Fortunately for Alibaba stock, the company doesn’t need to maintain this 85% share in order to produce continued growth and stock gains.

Why Lost Market Share Won’t Slow Down Alibaba Stock

In that somewhat bearish article I’m referring to, the Forbes author noted that if BABA’s market share sunk to 60%, its number of active buyers would be 466 million by 2021.

While short of the expected 621 million active buyers, it still represents a big increase from the 367 million that BABA reported at the end of June. So regardless of BABA’s market share, the company still grows, thanks to how fast China’s e-commerce market continues to grow.

Despite economic slowdown and concerns regarding consumer spending, China’s e-commerce market is still growing at a very healthy rate. EMarketer expects China’s total e-commerce sales to surpass $560 billion this year, growing more than 30% year-over-year. Sales are expected to grow 27% next year, and then 22% the year after before finally surpassing $1 trillion in 2018.

Thus, e-commerce sales will double over the next three years, which is why BABA stock will continue to grow revenue and active customers even if the company loses market share.

The Connection Between Facebook and Alibaba Stock

That said, Alibaba is very different from just about every other large e-commerce company in the world. It doesn’t create revenue from the actual transaction of merchandise on its e-commerce platforms.

Instead, BABA creates revenue by marketing and advertising brands or sellers to active buyers. That’s why it’s so profitable, with an operating margin over 26%, and why trailing 12-month revenue of $12.7 billion is so small relative to the gross merchandise volume that takes place across its site(s).

BABA is essentially an advertising/marketing company, and it is still relatively new at monetizing its business, which is why there’s so much upside for Alibaba stock, regardless if its market share increases, decreases, or stays the same.

Ironically, Facebook’s (FB) user and revenue growth over the past two years perfectly illustrates why BABA doesn’t need rapid active buyer growth, and why market share is irrelevant. In the first quarter of 2014, monthly active users only grew 15% year over year, but revenues grew more than 70% YOY. A year later, monthly active users had only grown 13%, but revenues were up another 42%.

FB’s revenue growth has significantly outperformed the rate at which it has added new users over the last couple years. Why? Its revenue per user has increased as Facebook has gotten better at monetizing its users, creating more effective advertising products. Furthermore, FB has managed to develop new ways to monetize its business outside of traditional display ads.

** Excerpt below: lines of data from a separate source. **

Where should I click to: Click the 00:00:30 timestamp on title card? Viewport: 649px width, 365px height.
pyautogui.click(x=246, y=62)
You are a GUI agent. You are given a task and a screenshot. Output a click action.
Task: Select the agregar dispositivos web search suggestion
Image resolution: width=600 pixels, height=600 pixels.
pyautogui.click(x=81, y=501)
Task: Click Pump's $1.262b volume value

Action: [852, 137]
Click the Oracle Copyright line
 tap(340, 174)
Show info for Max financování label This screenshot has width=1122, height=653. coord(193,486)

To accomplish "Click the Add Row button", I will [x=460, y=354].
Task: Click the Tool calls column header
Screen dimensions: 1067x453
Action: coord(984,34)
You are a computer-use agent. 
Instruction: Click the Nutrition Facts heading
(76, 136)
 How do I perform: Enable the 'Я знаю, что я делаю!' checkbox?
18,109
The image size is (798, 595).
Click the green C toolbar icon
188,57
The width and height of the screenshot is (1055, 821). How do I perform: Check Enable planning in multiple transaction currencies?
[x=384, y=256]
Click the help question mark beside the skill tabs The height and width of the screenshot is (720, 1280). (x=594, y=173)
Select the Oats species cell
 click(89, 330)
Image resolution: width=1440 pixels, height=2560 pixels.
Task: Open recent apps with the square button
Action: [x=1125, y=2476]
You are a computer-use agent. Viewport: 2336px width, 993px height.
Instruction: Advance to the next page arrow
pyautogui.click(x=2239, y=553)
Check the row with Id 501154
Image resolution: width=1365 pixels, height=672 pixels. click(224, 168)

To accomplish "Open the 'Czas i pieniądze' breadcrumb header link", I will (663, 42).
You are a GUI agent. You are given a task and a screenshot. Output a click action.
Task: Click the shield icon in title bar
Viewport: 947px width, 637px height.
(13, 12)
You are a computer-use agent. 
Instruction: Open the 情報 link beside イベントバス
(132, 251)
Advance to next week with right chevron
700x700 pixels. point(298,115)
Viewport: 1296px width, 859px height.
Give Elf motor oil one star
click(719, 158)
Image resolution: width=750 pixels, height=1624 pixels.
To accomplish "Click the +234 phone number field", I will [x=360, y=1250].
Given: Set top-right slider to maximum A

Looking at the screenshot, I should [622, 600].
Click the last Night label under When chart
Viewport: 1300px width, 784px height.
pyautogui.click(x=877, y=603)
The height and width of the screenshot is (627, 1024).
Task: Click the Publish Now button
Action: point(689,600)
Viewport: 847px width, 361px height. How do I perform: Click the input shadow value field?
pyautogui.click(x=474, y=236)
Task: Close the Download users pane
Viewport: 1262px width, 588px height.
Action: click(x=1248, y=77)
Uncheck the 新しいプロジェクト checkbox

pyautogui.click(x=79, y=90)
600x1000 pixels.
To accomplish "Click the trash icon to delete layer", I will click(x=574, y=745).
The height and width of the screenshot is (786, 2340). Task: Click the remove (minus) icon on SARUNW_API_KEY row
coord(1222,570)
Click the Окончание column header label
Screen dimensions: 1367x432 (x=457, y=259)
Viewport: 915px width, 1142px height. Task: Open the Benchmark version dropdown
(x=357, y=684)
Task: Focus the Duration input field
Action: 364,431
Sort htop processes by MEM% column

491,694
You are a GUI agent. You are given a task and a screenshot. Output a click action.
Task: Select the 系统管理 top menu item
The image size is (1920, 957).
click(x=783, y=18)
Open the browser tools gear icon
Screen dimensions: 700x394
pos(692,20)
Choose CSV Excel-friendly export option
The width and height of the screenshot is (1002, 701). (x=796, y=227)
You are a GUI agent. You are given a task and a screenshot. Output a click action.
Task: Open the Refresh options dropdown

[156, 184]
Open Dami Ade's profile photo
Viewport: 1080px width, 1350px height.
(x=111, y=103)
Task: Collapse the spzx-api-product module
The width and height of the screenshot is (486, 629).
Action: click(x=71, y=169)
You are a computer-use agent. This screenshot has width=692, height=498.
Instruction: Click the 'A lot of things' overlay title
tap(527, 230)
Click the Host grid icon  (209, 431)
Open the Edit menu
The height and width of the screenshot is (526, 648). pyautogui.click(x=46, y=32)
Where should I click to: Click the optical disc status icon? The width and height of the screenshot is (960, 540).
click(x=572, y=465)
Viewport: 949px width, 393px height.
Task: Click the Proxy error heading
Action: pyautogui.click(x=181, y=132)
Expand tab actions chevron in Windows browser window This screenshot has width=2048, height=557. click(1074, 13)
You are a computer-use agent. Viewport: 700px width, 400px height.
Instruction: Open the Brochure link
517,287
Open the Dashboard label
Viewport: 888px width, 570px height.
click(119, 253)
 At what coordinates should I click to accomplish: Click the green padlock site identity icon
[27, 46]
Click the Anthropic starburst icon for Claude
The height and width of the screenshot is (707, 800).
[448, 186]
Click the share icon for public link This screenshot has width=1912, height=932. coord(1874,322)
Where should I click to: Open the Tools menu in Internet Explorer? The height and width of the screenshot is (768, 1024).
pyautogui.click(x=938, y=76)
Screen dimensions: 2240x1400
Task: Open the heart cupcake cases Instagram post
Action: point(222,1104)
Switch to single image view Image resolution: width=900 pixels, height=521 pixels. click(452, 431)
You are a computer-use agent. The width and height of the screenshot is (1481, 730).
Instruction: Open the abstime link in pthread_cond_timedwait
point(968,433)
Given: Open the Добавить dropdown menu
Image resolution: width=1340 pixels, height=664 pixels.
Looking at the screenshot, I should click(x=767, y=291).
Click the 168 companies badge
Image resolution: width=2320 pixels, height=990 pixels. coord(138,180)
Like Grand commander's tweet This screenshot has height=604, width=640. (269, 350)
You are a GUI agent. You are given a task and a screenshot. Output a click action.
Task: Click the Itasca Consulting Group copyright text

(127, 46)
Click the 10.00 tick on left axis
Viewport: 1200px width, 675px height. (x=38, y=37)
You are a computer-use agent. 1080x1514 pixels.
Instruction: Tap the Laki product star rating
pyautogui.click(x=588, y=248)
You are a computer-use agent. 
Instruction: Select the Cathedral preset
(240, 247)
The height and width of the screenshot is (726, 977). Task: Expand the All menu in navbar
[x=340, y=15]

Alibaba stock has that same opportunity because of its business model. During BABA’s last quarter, its take rate was 2.33%. So for every $100 in gross merchandise sold on BABA’s sites, BABA earned $2.33.

While decent, a 2.33% take rate leaves a whole lot of room for improvement. Even if BABA could improve that ratio to $3.5% long-term, it would still be small relative to gross merchandise volume, but would create a 50% increase in revenue to couple with the continued active user and GMV growth that will naturally occur.

What About Alibaba Stock?

In retrospect, Alibaba has invested all of its time, energy, and resources to grow its GMV and active customers, much like FB did several years back. However, as the market matures and e-commerce spending tops $1 trillion in China, BABA is likely to shift its focus to becoming more efficient and monetizing its business better.

In other words, Alibaba stock represents a rare e-commerce company that has both vertical and horizontal growth prospects, and while the threat of decelerated growth in China and falling market share may have contributed to some of the recent loss in Alibaba stock, these fears are overblown.

Therefore, with Alibaba stock trading at just 27 times earnings, and possessing these kinds of growth opportunities, BABA has all the makings of a stock that investors should want to own long-term.

As of this writing, Brian Nichols owned shares of Alibaba.